(WHAT IS REQUIRED) Retype all of the entries that appear below, keeping them exactly as they are.

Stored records
——

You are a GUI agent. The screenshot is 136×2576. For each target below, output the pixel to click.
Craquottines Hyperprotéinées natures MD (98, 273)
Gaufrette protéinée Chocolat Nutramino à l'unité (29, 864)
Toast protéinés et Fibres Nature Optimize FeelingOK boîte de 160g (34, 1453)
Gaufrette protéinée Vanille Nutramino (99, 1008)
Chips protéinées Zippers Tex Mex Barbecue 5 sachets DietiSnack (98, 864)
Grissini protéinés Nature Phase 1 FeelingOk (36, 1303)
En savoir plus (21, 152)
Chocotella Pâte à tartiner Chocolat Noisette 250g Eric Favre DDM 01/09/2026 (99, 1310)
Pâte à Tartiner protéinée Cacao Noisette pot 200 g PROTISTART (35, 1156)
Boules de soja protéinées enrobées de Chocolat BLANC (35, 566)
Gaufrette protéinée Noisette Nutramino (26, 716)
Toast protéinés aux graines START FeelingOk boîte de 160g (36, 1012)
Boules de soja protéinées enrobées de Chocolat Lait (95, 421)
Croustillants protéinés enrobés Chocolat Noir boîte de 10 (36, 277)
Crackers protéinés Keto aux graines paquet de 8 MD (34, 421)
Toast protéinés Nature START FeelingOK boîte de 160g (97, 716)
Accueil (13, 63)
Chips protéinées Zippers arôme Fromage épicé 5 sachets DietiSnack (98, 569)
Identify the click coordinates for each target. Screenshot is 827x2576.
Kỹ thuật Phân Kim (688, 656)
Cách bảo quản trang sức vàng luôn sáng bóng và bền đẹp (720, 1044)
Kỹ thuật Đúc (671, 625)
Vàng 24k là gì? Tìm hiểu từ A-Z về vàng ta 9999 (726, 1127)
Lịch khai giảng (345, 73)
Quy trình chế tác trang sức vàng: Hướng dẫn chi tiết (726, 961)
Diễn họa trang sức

——

(RESULT FOR THIS EXERCISE)
You are a GUI agent. The screenshot is 136×2576. For each target below, output the pixel to click.
Craquottines Hyperprotéinées natures MD (98, 273)
Gaufrette protéinée Chocolat Nutramino à l'unité (29, 864)
Toast protéinés et Fibres Nature Optimize FeelingOK boîte de 160g (34, 1453)
Gaufrette protéinée Vanille Nutramino (99, 1008)
Chips protéinées Zippers Tex Mex Barbecue 5 sachets DietiSnack (98, 864)
Grissini protéinés Nature Phase 1 FeelingOk (36, 1303)
En savoir plus (21, 152)
Chocotella Pâte à tartiner Chocolat Noisette 250g Eric Favre DDM 01/09/2026 (99, 1310)
Pâte à Tartiner protéinée Cacao Noisette pot 200 g PROTISTART (35, 1156)
Boules de soja protéinées enrobées de Chocolat BLANC (35, 566)
Gaufrette protéinée Noisette Nutramino (26, 716)
Toast protéinés aux graines START FeelingOk boîte de 160g (36, 1012)
Boules de soja protéinées enrobées de Chocolat Lait (95, 421)
Croustillants protéinés enrobés Chocolat Noir boîte de 10 (36, 277)
Crackers protéinés Keto aux graines paquet de 8 MD (34, 421)
Toast protéinés Nature START FeelingOK boîte de 160g (97, 716)
Accueil (13, 63)
Chips protéinées Zippers arôme Fromage épicé 5 sachets DietiSnack (98, 569)
Identify the click coordinates for each target. Screenshot is 827x2576.
Kỹ thuật Phân Kim (688, 656)
Cách bảo quản trang sức vàng luôn sáng bóng và bền đẹp (720, 1044)
Kỹ thuật Đúc (671, 625)
Vàng 24k là gì? Tìm hiểu từ A-Z về vàng ta 9999 (726, 1127)
Lịch khai giảng (345, 73)
Quy trình chế tác trang sức vàng: Hướng dẫn chi tiết (726, 961)
Diễn họa trang sức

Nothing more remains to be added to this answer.